- _TASK_
Whatever the records say, give every one of them again exactly.

- _DATA FOR THIS EXERCISE_

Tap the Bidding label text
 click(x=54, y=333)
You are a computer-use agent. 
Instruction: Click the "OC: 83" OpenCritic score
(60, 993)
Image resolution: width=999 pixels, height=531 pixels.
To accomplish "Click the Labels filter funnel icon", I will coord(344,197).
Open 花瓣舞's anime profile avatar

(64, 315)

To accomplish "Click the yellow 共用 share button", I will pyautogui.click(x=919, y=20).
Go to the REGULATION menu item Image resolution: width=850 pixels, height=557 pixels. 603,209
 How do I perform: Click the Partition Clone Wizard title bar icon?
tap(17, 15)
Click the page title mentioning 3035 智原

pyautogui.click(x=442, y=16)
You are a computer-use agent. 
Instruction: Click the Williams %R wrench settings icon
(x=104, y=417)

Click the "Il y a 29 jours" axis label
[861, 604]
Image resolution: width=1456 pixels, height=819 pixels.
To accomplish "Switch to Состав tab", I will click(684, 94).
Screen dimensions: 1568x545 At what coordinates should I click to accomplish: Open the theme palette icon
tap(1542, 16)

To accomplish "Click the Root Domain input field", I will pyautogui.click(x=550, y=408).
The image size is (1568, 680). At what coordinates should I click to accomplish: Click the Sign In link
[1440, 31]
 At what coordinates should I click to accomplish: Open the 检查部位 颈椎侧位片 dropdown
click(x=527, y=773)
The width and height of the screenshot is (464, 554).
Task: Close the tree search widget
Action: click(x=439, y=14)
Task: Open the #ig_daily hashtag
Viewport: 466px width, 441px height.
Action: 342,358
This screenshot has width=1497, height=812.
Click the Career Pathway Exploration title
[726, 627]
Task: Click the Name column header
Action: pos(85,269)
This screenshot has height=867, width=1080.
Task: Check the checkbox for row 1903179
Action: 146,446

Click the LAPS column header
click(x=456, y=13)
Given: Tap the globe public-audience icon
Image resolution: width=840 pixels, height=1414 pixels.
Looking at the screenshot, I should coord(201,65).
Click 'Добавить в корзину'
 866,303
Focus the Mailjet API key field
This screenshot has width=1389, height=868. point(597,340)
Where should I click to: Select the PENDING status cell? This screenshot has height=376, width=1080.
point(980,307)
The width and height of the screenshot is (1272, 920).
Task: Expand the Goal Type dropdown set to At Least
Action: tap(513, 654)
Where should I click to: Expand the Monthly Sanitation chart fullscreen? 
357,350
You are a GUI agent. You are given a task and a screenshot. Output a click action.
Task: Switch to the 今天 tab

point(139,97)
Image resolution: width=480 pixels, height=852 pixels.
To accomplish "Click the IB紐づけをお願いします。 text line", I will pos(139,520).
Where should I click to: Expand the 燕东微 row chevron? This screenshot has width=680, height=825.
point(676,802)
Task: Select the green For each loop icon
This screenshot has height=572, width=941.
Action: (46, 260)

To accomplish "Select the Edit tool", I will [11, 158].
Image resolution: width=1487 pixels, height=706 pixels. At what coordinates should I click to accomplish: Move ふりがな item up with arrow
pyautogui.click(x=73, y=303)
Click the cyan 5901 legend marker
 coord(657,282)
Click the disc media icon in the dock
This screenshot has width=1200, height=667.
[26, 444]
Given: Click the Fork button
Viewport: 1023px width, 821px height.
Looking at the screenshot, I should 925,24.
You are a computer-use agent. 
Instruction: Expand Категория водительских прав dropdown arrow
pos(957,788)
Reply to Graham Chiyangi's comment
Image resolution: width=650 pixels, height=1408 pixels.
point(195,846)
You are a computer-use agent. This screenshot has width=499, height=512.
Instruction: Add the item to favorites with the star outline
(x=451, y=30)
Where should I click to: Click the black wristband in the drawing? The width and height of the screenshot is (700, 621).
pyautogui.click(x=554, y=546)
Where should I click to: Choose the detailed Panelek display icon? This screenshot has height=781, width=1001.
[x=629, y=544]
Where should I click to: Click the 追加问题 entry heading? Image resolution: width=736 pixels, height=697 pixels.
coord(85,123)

- _EXERCISE RESULT_
Tap the Bidding label text
 click(x=54, y=333)
You are a computer-use agent. 
Instruction: Click the "OC: 83" OpenCritic score
(60, 993)
Image resolution: width=999 pixels, height=531 pixels.
To accomplish "Click the Labels filter funnel icon", I will coord(344,197).
Open 花瓣舞's anime profile avatar

(64, 315)

To accomplish "Click the yellow 共用 share button", I will pyautogui.click(x=919, y=20).
Go to the REGULATION menu item Image resolution: width=850 pixels, height=557 pixels. 603,209
 How do I perform: Click the Partition Clone Wizard title bar icon?
tap(17, 15)
Click the page title mentioning 3035 智原

pyautogui.click(x=442, y=16)
You are a computer-use agent. 
Instruction: Click the Williams %R wrench settings icon
(x=104, y=417)

Click the "Il y a 29 jours" axis label
[861, 604]
Image resolution: width=1456 pixels, height=819 pixels.
To accomplish "Switch to Состав tab", I will click(684, 94).
Screen dimensions: 1568x545 At what coordinates should I click to accomplish: Open the theme palette icon
tap(1542, 16)

To accomplish "Click the Root Domain input field", I will pyautogui.click(x=550, y=408).
The image size is (1568, 680). At what coordinates should I click to accomplish: Click the Sign In link
[1440, 31]
 At what coordinates should I click to accomplish: Open the 检查部位 颈椎侧位片 dropdown
click(x=527, y=773)
The width and height of the screenshot is (464, 554).
Task: Close the tree search widget
Action: click(x=439, y=14)
Task: Open the #ig_daily hashtag
Viewport: 466px width, 441px height.
Action: 342,358
This screenshot has width=1497, height=812.
Click the Career Pathway Exploration title
[726, 627]
Task: Click the Name column header
Action: pos(85,269)
This screenshot has height=867, width=1080.
Task: Check the checkbox for row 1903179
Action: 146,446

Click the LAPS column header
click(x=456, y=13)
Given: Tap the globe public-audience icon
Image resolution: width=840 pixels, height=1414 pixels.
Looking at the screenshot, I should coord(201,65).
Click 'Добавить в корзину'
 866,303
Focus the Mailjet API key field
This screenshot has width=1389, height=868. point(597,340)
Where should I click to: Select the PENDING status cell? This screenshot has height=376, width=1080.
point(980,307)
The width and height of the screenshot is (1272, 920).
Task: Expand the Goal Type dropdown set to At Least
Action: tap(513, 654)
Where should I click to: Expand the Monthly Sanitation chart fullscreen? 
357,350
You are a GUI agent. You are given a task and a screenshot. Output a click action.
Task: Switch to the 今天 tab

point(139,97)
Image resolution: width=480 pixels, height=852 pixels.
To accomplish "Click the IB紐づけをお願いします。 text line", I will pos(139,520).
Where should I click to: Expand the 燕东微 row chevron? This screenshot has width=680, height=825.
point(676,802)
Task: Select the green For each loop icon
This screenshot has height=572, width=941.
Action: (46, 260)

To accomplish "Select the Edit tool", I will [11, 158].
Image resolution: width=1487 pixels, height=706 pixels. At what coordinates should I click to accomplish: Move ふりがな item up with arrow
pyautogui.click(x=73, y=303)
Click the cyan 5901 legend marker
 coord(657,282)
Click the disc media icon in the dock
This screenshot has width=1200, height=667.
[26, 444]
Given: Click the Fork button
Viewport: 1023px width, 821px height.
Looking at the screenshot, I should 925,24.
You are a computer-use agent. 
Instruction: Expand Категория водительских прав dropdown arrow
pos(957,788)
Reply to Graham Chiyangi's comment
Image resolution: width=650 pixels, height=1408 pixels.
point(195,846)
You are a computer-use agent. This screenshot has width=499, height=512.
Instruction: Add the item to favorites with the star outline
(x=451, y=30)
Where should I click to: Click the black wristband in the drawing? The width and height of the screenshot is (700, 621).
pyautogui.click(x=554, y=546)
Where should I click to: Choose the detailed Panelek display icon? This screenshot has height=781, width=1001.
[x=629, y=544]
Where should I click to: Click the 追加问题 entry heading? Image resolution: width=736 pixels, height=697 pixels.
coord(85,123)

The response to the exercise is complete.